[Input material Boundary: Start]

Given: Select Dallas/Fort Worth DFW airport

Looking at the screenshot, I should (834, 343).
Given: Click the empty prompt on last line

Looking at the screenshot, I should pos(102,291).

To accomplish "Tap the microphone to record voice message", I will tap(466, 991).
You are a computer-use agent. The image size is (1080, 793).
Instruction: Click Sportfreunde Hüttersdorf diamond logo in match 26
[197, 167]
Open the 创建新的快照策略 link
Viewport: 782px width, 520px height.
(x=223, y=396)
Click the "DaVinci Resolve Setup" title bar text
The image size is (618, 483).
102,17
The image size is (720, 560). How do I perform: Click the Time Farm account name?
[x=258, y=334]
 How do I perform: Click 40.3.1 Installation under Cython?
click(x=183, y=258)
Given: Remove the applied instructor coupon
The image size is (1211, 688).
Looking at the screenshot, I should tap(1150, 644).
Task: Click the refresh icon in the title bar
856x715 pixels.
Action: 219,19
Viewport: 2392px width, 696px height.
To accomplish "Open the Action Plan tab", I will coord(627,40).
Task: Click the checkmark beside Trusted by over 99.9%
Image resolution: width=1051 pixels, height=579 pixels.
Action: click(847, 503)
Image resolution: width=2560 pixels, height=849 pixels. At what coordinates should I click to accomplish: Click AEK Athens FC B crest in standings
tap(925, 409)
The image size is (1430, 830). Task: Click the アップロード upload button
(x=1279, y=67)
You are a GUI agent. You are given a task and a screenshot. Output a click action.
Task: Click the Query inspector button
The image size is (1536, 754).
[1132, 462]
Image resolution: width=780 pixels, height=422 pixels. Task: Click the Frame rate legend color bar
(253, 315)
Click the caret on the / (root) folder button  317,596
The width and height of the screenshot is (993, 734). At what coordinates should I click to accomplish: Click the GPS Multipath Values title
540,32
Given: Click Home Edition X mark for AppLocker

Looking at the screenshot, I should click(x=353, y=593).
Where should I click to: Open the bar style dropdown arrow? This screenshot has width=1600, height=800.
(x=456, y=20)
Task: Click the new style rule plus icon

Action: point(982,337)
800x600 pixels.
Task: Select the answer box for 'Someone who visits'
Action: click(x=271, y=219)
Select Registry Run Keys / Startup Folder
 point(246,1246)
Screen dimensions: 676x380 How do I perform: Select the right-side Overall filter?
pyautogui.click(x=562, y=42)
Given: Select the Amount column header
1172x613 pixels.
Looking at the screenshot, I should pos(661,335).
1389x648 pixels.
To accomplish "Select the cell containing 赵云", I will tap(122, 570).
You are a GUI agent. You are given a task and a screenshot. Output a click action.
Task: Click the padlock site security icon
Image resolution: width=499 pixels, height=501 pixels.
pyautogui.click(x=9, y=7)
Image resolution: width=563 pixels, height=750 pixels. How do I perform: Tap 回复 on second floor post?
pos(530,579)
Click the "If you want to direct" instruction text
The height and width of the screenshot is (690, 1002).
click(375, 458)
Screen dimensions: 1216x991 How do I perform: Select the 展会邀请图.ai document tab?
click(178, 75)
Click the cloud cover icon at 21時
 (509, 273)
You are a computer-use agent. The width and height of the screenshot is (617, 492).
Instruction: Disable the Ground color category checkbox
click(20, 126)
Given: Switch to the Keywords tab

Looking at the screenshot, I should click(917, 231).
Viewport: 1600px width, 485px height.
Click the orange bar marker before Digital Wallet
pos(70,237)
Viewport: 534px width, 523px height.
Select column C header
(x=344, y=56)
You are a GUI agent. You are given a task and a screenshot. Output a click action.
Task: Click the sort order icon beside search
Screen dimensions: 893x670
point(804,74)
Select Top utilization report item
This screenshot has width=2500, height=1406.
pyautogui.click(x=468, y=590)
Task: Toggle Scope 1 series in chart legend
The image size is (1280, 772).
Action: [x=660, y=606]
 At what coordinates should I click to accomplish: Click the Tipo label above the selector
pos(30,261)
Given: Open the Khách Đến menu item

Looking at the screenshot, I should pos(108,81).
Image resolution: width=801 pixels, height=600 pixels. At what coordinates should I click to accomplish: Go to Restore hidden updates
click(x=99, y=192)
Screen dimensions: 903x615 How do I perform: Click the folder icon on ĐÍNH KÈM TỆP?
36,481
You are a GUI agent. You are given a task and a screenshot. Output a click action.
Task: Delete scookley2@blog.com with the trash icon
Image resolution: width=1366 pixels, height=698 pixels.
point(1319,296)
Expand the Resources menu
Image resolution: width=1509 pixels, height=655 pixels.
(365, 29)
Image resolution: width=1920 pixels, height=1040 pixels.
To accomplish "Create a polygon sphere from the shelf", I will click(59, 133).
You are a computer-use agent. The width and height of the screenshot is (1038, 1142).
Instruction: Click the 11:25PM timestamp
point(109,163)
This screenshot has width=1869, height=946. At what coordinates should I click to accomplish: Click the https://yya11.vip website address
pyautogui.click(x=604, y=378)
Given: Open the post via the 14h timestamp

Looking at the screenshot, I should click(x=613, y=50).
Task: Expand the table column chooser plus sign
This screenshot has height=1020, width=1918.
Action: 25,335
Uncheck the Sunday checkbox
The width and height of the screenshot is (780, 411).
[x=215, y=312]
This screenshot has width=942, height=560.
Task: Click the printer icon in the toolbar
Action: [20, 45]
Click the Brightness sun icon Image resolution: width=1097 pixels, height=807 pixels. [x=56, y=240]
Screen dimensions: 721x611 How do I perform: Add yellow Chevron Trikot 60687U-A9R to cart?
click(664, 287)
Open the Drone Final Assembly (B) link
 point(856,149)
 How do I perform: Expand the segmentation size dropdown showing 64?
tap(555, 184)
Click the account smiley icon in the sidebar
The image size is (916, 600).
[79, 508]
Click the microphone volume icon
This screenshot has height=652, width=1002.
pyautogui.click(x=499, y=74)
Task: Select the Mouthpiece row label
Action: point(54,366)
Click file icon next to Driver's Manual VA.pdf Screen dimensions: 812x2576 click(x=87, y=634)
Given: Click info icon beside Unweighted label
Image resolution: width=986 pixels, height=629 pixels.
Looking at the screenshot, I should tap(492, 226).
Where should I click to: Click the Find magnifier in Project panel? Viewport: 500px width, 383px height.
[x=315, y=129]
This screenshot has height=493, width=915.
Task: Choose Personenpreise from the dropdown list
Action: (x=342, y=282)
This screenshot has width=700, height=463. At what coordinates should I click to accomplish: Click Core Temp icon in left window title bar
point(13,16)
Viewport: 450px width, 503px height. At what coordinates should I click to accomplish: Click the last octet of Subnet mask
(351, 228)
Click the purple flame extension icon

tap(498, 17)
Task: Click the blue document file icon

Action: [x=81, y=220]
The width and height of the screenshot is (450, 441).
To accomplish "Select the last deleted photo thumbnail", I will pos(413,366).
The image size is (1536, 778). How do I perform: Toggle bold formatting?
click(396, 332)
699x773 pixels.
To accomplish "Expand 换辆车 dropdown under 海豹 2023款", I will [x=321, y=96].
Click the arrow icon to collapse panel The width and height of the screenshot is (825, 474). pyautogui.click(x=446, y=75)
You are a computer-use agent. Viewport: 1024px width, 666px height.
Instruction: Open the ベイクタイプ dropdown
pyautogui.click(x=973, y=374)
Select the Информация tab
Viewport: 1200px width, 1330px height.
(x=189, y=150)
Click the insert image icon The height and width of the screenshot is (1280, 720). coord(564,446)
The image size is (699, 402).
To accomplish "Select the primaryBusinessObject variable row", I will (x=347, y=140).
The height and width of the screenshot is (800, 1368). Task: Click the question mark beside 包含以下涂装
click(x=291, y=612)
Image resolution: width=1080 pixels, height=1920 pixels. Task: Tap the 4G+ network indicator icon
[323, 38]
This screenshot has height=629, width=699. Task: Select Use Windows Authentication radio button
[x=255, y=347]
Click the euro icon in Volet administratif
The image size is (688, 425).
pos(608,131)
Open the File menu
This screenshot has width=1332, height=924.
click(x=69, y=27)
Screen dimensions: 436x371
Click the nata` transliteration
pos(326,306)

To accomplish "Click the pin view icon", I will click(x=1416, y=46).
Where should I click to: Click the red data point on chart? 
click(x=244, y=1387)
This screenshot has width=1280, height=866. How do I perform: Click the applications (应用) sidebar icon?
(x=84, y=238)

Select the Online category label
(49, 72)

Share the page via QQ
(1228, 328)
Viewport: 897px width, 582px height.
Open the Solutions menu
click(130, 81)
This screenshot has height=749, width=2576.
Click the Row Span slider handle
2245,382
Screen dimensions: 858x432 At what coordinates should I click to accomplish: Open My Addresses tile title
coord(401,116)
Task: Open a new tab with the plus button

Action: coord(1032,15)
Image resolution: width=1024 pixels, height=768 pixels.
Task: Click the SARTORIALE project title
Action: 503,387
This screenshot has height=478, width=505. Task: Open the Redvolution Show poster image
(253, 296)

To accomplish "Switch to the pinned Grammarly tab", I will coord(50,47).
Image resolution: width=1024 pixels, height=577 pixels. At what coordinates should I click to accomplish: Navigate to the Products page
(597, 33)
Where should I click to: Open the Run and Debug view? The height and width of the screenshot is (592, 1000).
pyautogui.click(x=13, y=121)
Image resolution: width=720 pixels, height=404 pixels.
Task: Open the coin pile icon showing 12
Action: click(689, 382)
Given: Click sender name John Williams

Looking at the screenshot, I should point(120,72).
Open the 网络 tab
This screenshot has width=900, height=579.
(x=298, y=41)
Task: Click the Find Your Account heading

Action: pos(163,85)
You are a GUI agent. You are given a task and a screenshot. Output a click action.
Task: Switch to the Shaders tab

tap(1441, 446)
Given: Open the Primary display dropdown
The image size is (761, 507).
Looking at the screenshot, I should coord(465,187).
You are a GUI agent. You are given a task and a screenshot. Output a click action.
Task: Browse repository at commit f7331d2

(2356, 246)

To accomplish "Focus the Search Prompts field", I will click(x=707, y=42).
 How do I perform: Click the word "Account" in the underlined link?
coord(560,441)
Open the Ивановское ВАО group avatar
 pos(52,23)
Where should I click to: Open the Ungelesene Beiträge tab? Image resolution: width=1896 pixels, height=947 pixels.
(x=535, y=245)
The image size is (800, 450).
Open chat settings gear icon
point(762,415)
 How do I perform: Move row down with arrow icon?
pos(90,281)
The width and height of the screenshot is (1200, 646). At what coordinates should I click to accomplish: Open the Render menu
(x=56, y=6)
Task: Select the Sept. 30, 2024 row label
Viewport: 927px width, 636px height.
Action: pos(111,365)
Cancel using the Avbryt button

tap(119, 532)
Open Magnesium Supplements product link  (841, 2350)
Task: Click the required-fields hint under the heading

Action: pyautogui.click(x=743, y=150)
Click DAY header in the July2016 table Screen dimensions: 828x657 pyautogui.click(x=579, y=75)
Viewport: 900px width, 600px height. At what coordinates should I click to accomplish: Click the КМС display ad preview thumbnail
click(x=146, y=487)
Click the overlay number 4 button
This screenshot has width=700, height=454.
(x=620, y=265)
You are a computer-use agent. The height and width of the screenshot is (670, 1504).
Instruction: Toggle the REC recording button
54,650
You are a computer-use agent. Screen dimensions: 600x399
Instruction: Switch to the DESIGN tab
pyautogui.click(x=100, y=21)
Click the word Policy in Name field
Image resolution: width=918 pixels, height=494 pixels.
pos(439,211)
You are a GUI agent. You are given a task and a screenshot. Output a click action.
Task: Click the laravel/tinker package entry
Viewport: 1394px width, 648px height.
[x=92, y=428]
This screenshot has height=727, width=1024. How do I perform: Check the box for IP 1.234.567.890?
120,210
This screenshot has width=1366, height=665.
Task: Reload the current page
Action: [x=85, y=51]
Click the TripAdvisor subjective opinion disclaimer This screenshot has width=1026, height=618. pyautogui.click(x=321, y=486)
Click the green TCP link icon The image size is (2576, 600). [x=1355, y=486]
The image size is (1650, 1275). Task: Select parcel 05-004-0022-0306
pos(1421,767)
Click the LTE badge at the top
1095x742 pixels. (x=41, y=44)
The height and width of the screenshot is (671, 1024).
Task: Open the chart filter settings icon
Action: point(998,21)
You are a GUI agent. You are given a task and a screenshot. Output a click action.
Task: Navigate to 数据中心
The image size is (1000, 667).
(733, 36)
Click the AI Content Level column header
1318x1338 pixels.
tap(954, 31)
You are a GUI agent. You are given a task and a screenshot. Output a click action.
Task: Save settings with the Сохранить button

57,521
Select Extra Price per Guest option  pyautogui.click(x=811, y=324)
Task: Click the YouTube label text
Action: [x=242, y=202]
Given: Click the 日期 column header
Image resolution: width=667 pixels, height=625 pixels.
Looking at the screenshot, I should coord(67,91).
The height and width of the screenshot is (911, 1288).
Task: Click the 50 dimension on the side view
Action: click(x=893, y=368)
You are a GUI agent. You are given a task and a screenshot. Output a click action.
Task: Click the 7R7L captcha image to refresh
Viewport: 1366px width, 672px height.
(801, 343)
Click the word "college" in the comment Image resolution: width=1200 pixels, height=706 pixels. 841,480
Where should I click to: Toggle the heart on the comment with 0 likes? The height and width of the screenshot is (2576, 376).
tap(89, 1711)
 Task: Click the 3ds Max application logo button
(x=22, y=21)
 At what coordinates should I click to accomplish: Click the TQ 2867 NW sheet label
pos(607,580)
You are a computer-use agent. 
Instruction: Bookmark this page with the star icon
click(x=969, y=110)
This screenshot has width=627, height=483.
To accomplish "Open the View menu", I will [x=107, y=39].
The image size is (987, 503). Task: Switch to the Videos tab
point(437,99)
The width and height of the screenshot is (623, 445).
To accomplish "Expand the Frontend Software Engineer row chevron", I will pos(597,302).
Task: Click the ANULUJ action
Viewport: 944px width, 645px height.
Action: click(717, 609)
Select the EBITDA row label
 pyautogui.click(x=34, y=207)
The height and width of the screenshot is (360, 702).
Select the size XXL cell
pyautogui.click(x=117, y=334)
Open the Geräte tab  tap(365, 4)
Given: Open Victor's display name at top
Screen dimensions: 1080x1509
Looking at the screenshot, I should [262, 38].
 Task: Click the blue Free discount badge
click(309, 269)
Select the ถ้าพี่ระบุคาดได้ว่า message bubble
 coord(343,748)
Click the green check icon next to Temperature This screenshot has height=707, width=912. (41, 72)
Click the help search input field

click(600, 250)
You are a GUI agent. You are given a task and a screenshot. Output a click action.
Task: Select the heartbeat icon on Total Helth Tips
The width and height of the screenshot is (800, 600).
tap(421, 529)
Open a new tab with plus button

[Input material Boundary: End]

## Work instructions
Begin at the top of the listing above and set down each line exactly. Stop after the line that contains "You are a computer-use agent. The image".

## Problem solution
Given: Select Dallas/Fort Worth DFW airport

Looking at the screenshot, I should (834, 343).
Given: Click the empty prompt on last line

Looking at the screenshot, I should pos(102,291).

To accomplish "Tap the microphone to record voice message", I will tap(466, 991).
You are a computer-use agent. The image size is (1080, 793).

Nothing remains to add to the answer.